__PROBLEM STATEMENT__
Can you restate the records below word for word?

Saved data entries:
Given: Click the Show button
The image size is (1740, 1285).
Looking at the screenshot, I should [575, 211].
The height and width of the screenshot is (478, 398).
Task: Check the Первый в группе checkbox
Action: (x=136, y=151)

__WRITTEN ANSWER__
Given: Click the Show button
The image size is (1740, 1285).
Looking at the screenshot, I should [575, 211].
The height and width of the screenshot is (478, 398).
Task: Check the Первый в группе checkbox
Action: (x=136, y=151)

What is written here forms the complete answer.